ExLlamaV2: The Fastest Library to Run LLMs

Author:Murphy | View: 23047 | Time: 2025-03-23 12:00:06

Quantizing Large Language Models (LLMs) is the most popular approach to reduce the size of these models and speed up inference. Among these techniques, GPTQ delivers amazing performance on GPUs. Compared to unquantized models, this method uses almost 3 times less VRAM while providing a similar level of accuracy and faster generation. It became so popular that it has recently been directly integrated into the transformers library.

ExLlamaV2 is a library designed to squeeze even more performance out of GPTQ. Thanks to new kernels, it's optimized for (blazingly) fast inference. It also introduces a new quantization format, EXL2, which brings a lot of flexibility to how weights are stored.
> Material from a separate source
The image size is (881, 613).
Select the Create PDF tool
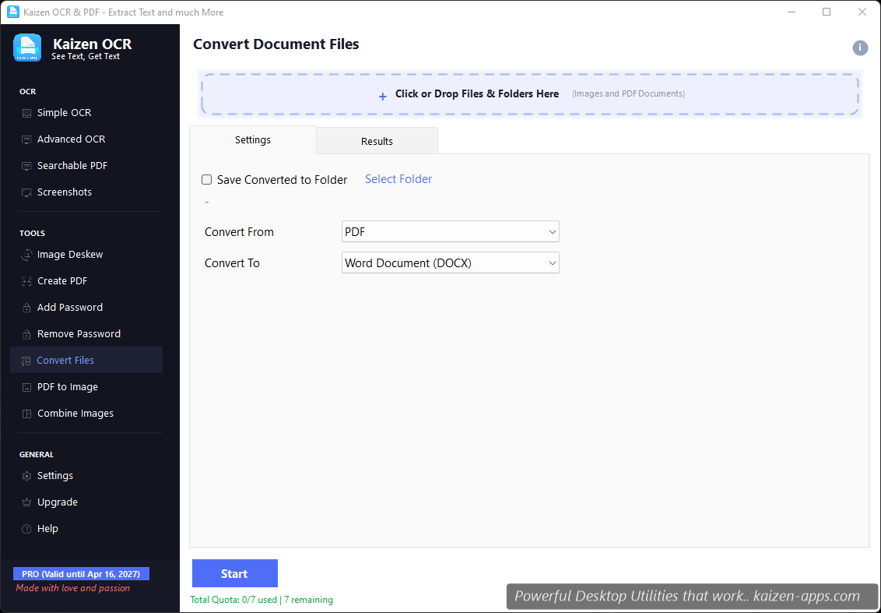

In this article, we will see how to quantize base models in the EXL2 format and how to run them. As usual, the code is available on GitHub and Google Colab.

⚡ Quantize EXL2 models

To start our exploration, we need to install the ExLlamaV2 library. In this case, we want to be able to use some scripts contained in the repo, which is why we will install it from source as follows:

git clone https://github.com/turboderp/exllamav2
pip install exllamav2

Now that ExLlamaV2 is installed, we need to download the model we want to quantize in this format. Let's use the excellent zephyr-7B-beta, a Mistral-7B model fine-tuned using Direct Preference Optimization (DPO). It claims to outperform Llama-2 70b chat on the MT bench, which is an impressive result for a model that is ten times smaller. You can try out the base Zephyr model using this space.
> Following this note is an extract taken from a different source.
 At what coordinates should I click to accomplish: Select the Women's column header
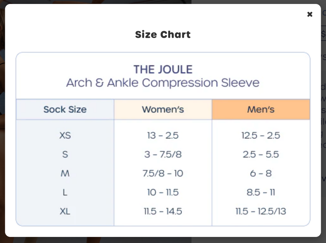click(163, 109)
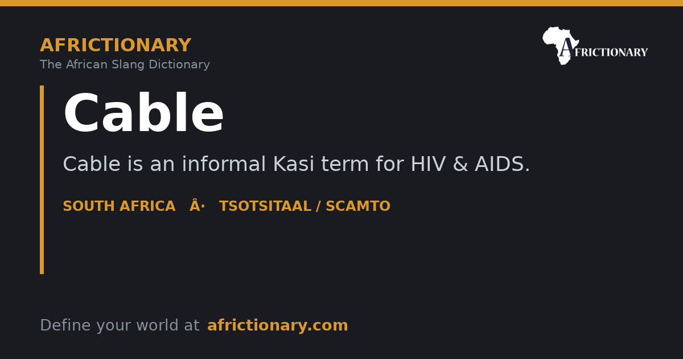Image resolution: width=683 pixels, height=359 pixels.
Task: Open the africtionary.com link
Action: coord(277,326)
We download zephyr-7B-beta using the following command (this can take a while since the model is about 15 GB):

git lfs install
git clone https://huggingface.co/HuggingFaceH4/zephyr-7b-beta

GPTQ also requires a calibration dataset, which is used to measure the impact of the Quantization process by comparing the outputs of the base model and its quantized version. We will use the wikitext dataset and directly download the test file as follows:

wget https://huggingface.co/datasets/wikitext/resolve/9a9e482b5987f9d25b3a9b2883fc6cc9fd8071b3/wikitext-103-v1/wikitext-test.parquet

Once it's done, we can leverage the [convert.py](https://github.com/turboderp/exllamav2/blob/master/convert.py) script provided by the ExLlamaV2 library. We're mostly concerned with four arguments:

-i: Path of the base model to convert in HF format (FP16).
-o: Path of the working directory with temporary files and final output.
-c: Path of the calibration dataset (in Parquet format).
-b: Target average number of bits per weight (bpw). For example, 4.0 bpw will give store weights in 4-bit precision.
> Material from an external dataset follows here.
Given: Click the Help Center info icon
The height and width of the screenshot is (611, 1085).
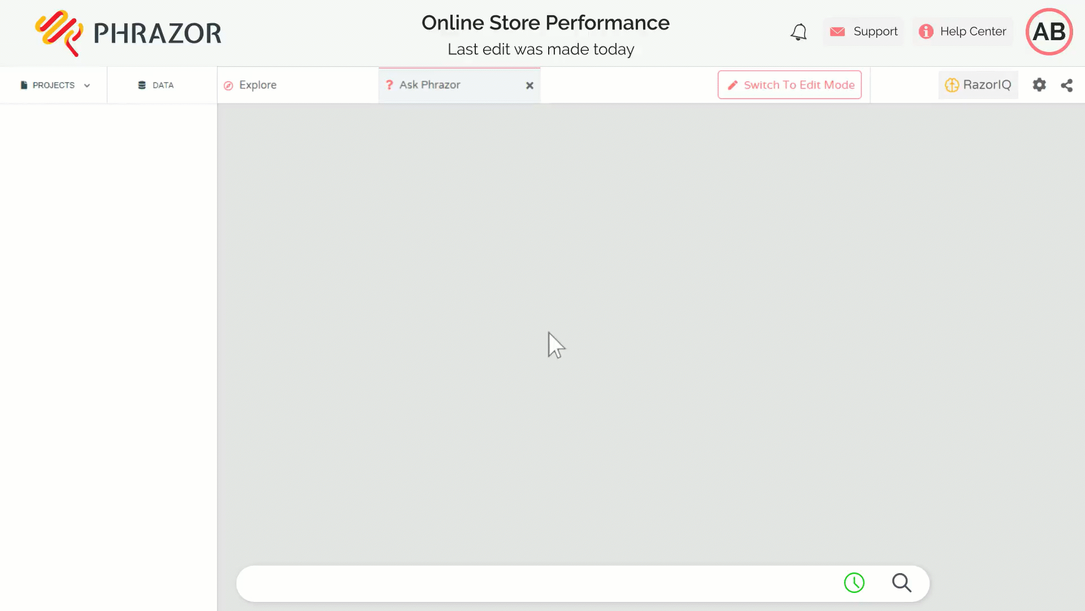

The complete list of arguments is available on this page. Let's start the quantization process using the convert.py script with the following arguments:

mkdir quant
python python exllamav2/convert.py 
    -i base_model 
    -o quant 
    -c wikitext-test.parquet 
    -b 5.0

Note that you will need a GPU to quantize this model. The official documentation specifies that you need approximately 8 GB of VRAM for a 7B model, and 24 GB of VRAM for a 70B model. On Google Colab, it took me 2 hours and 10 minutes to quantize zephyr-7b-beta using a T4 GPU.

Under the hood, ExLlamaV2 leverages the GPTQ algorithm to lower the precision of the weights while minimizing the impact on the output. You can find more details about the GPTQ algorithm in this article.

So why are we using the "EXL2" format instead of the regular GPTQ format? EXL2 comes with a few new features:

It supports different levels of quantization: it's not restricted to 4-bit precision and can handle 2, 3, 4, 5, 6, and 8-bit quantization.
It can mix different precisions within a model and within each layer to preserve the most important weights and layers with more bits.

ExLlamaV2 uses this additional flexibility during quantization. It tries different quantization parameters and measures the error they introduce. On top of trying to minimize the error, ExLlamaV2 also has to achieve the target average number of bits per weight given as an argument. Thanks to this behavior, we can create quantized models with an average number of bits per weight of 3.5 or 4.5 for example.

The benchmark of different parameters it creates is saved in the measurement.json file. The following JSON shows the measurement for one layer:

"key": "model.layers.0.self_attn.q_proj",
"numel": 16777216,
"options": [
    {
        "desc": "0.05:3b/0.95:2b 32g s4",
        "bpw": 2.1878662109375,
        "total_bits": 36706304.0,
        "err": 0.011161142960190773,
        "qparams": {
            "group_size": 32,
            "bits": [
                3,
                2
            ],
            "bits_prop": [
                0.05,
                0.95
            ],
            "scale_bits": 4
        }
    },

In this trial, ExLlamaV2 used 5% of 3-bit and 95% of 2-bit precision for an average value of 2.188 bpw and a group size of 32. This introduced a noticeable error that is taken into account to select the best parameters.